The Rise of Jet Airways
Jet Airways won itself a multitude of accolades and hence, ardent customers, when it commenced operations in May 1993, as it redefined the flying experience in Indian aviation industry. The success of Jet reached its epitome in the last decade, when it grew steadily, thereby, becoming India’s largest international carrier.
The airline became the first one to order Boeing 737-800 in Southeast Asia in 1999, when it placed an order for eight such aircraft worth $550mn. This would lay the foundation for what would become one of Jet’s most valued asset. Over the years, Jet utilized the 737-800 aircraft prudently, and by April 2019, the Boeing 737 (-700, -800, -900ER and -8) constituted about 85 percent of its total fleet.

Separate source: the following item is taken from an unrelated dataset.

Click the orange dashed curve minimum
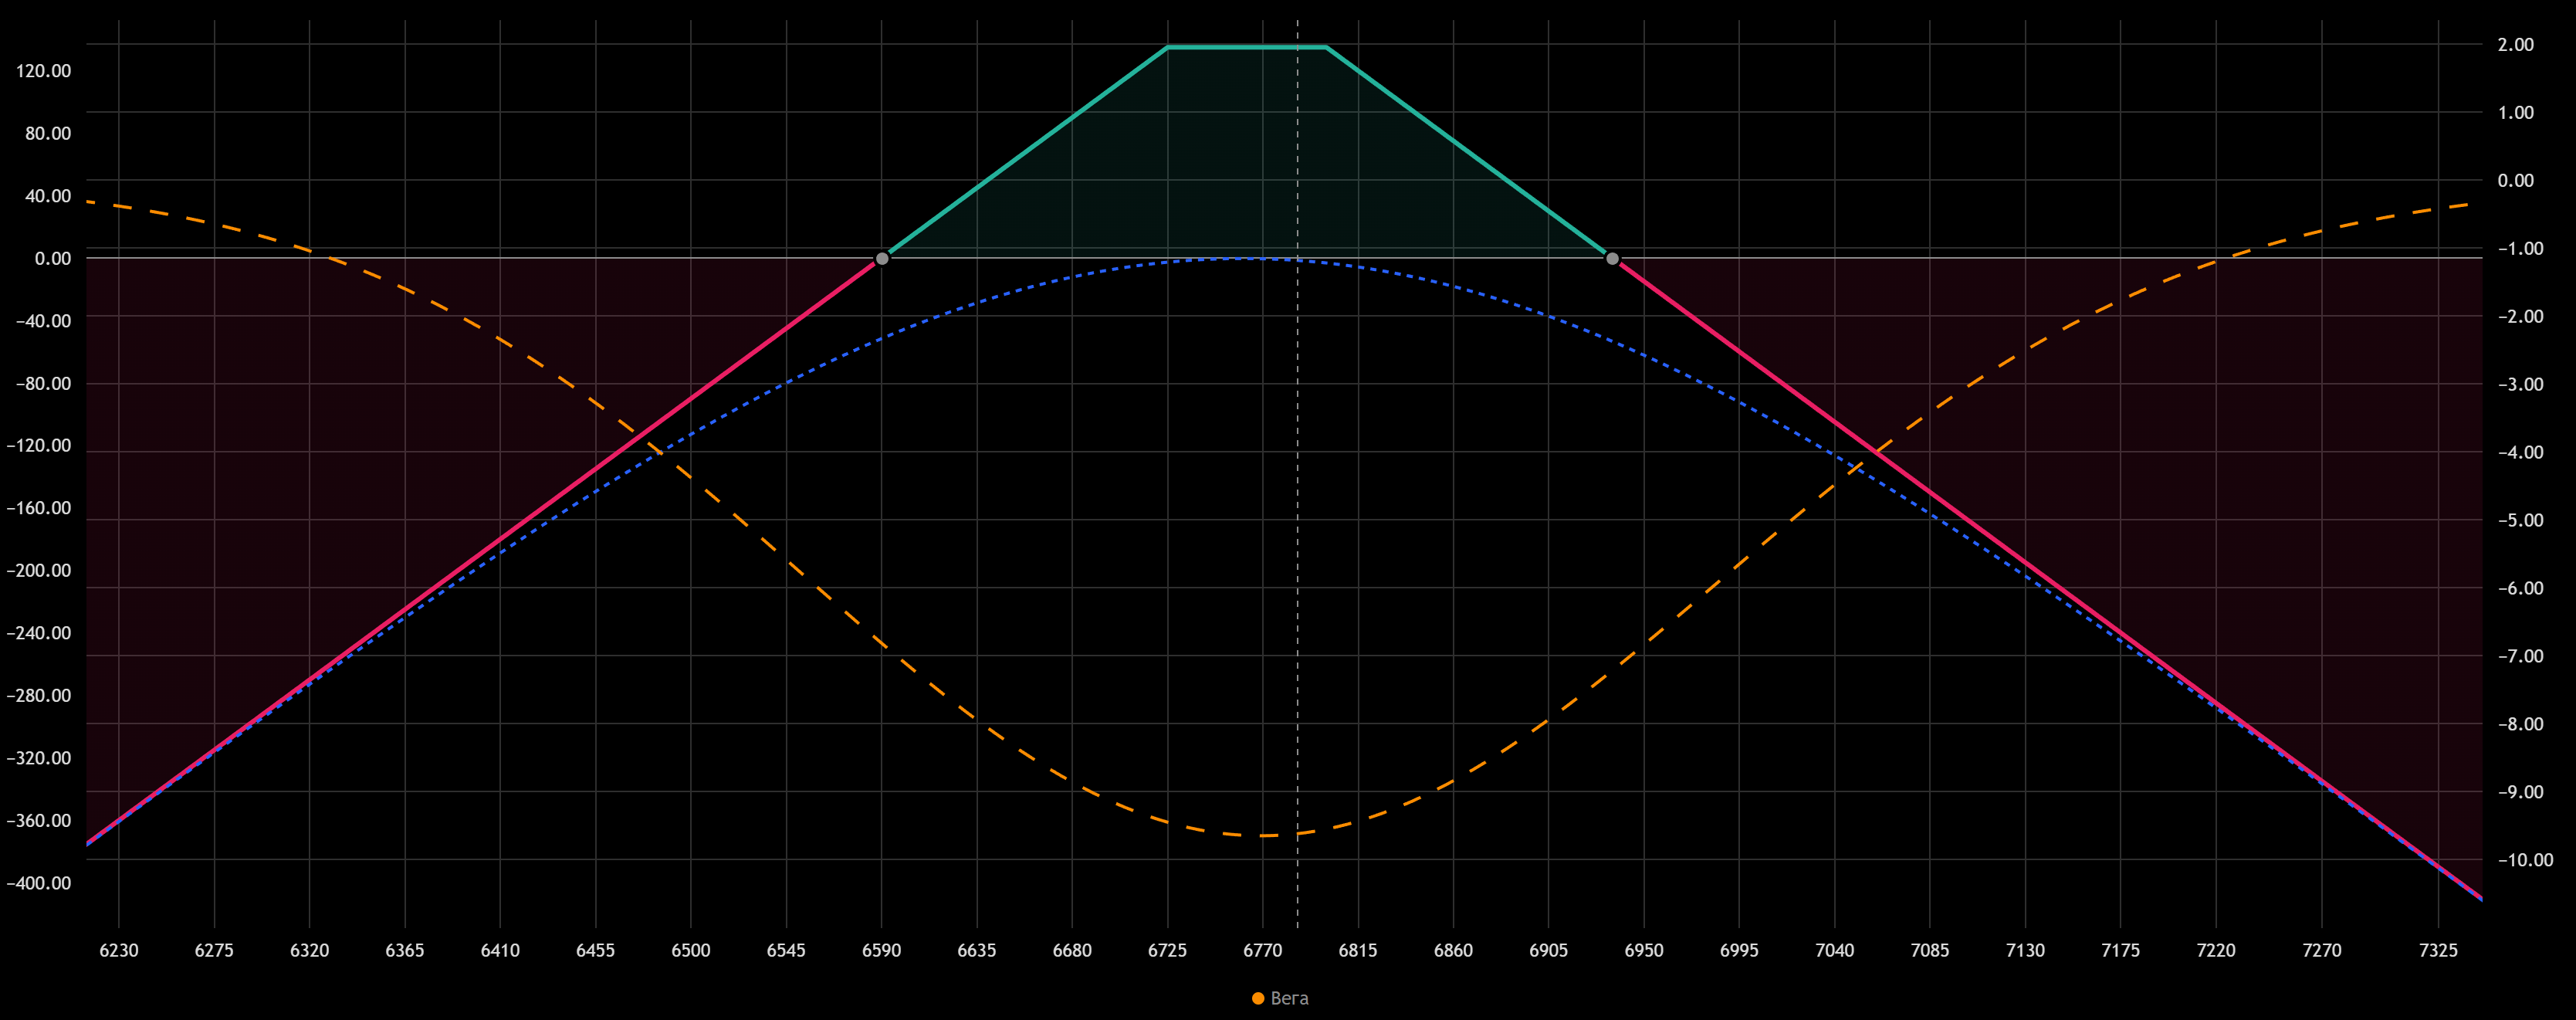The height and width of the screenshot is (1020, 2576). tap(1265, 835)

After the surge of success in early 2000s, Jet Airways became a public company on December 28, 2004. The airline, led by Naresh Goyal, focused both, on service and operations. In January of 2005, the Ministry of Civil Aviation, India, granted rights to the carrier to operate services to London Heathrow, United Kingdom (LHR). The airline inaugurated its first international, long-haul flight to London in May 2005 with two-class Airbus A340-300s sub-leased from South African Airways.
As the Low Cost Carrier (LCC) war began in India by 2005, when many airlines, including Indigo Airlines, Air Sahara, Paramount and Air Deccan started capitalizing the market, Jet announced its intention to acquire Air Sahara for $500mn. With some impediments, the deal went ahead, and Jet re-branded Air Sahara as ‘JetLite’ in April 2007. Further, in May 2009, Jet launched another LCC, ‘JetKonnect’, further to assort its paraphernalia. With a strong fleet, a beloved brand, allegiance of customers and three airlines under the ‘Jet’ tag, the company had reached the crescendo by 2010, when it became the largest airline in India with a market share of 22.6%.
Just as with Air India, a quite contrasting fable unfolded post 2010, and the airline would start its journey descending. One domino fell after the other, such that, by late 2018, the airline had a negative financial outlook due to increasing losses. In its years of prime, Jet Airways was the preferred choice of businessmen, luxury and budget travelers alike.
Jet reaped unimaginable success and unfolded a scintillating business model that invoked a sense of pride among its passengers and employees alike; and just like many other airlines in the country, the carrier then took a steep dive, toiling its way to thrive amidst the highly cost sensitive war of the domestic LCCs!